▶ _Problem description_:
Would you repeat the data below exactly, taking out the images?

▶ _Input data_:
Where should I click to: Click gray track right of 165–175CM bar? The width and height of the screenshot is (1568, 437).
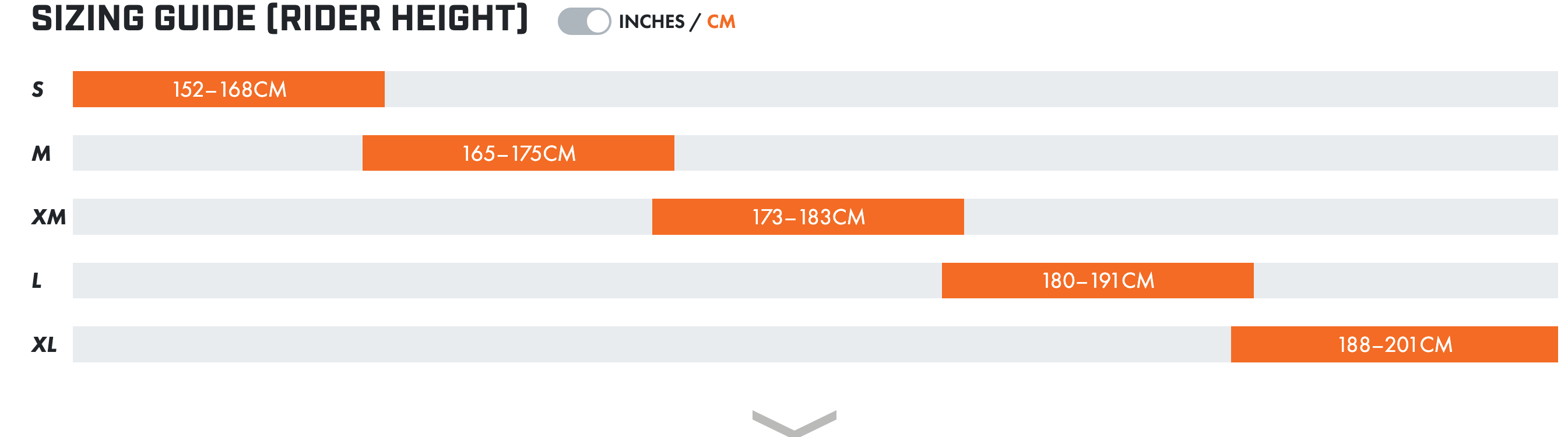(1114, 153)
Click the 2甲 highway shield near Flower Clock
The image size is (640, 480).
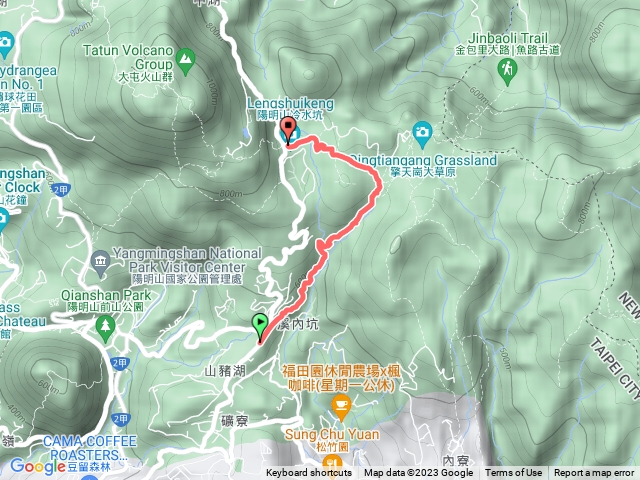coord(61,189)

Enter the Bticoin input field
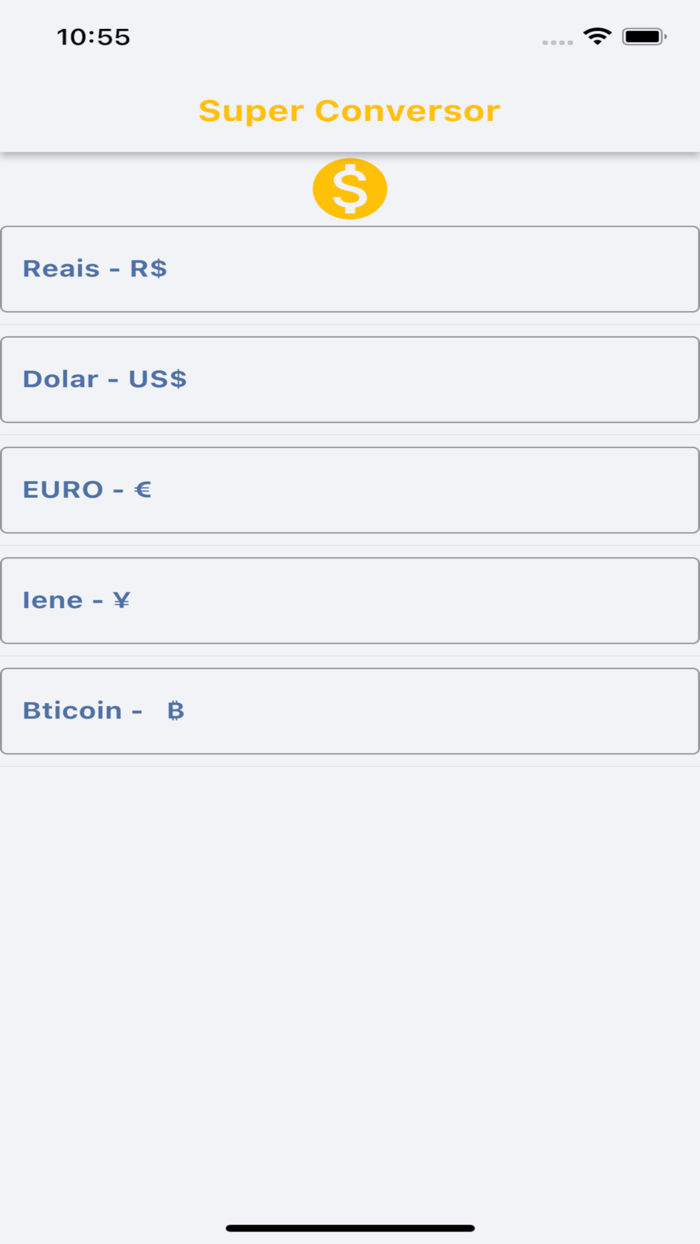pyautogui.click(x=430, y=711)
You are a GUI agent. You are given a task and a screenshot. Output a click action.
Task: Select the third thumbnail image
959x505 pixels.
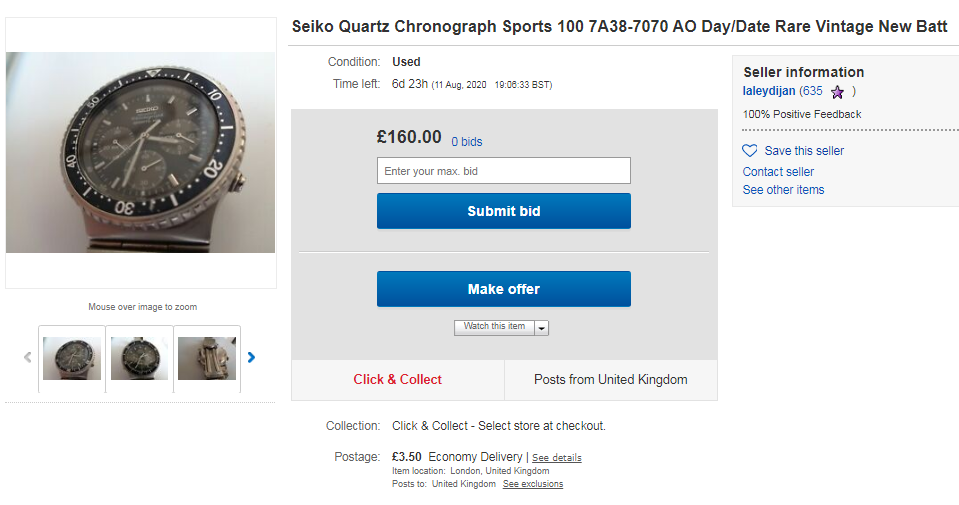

▶ _Your solution_:
Where should I click to: Click gray track right of 165–175CM bar? The width and height of the screenshot is (1568, 437).
(1114, 153)
Click the 2甲 highway shield near Flower Clock
The image size is (640, 480).
coord(61,189)

Enter the Bticoin input field
pyautogui.click(x=430, y=711)
You are a GUI agent. You are given a task and a screenshot. Output a click action.
Task: Select the third thumbnail image
959x505 pixels.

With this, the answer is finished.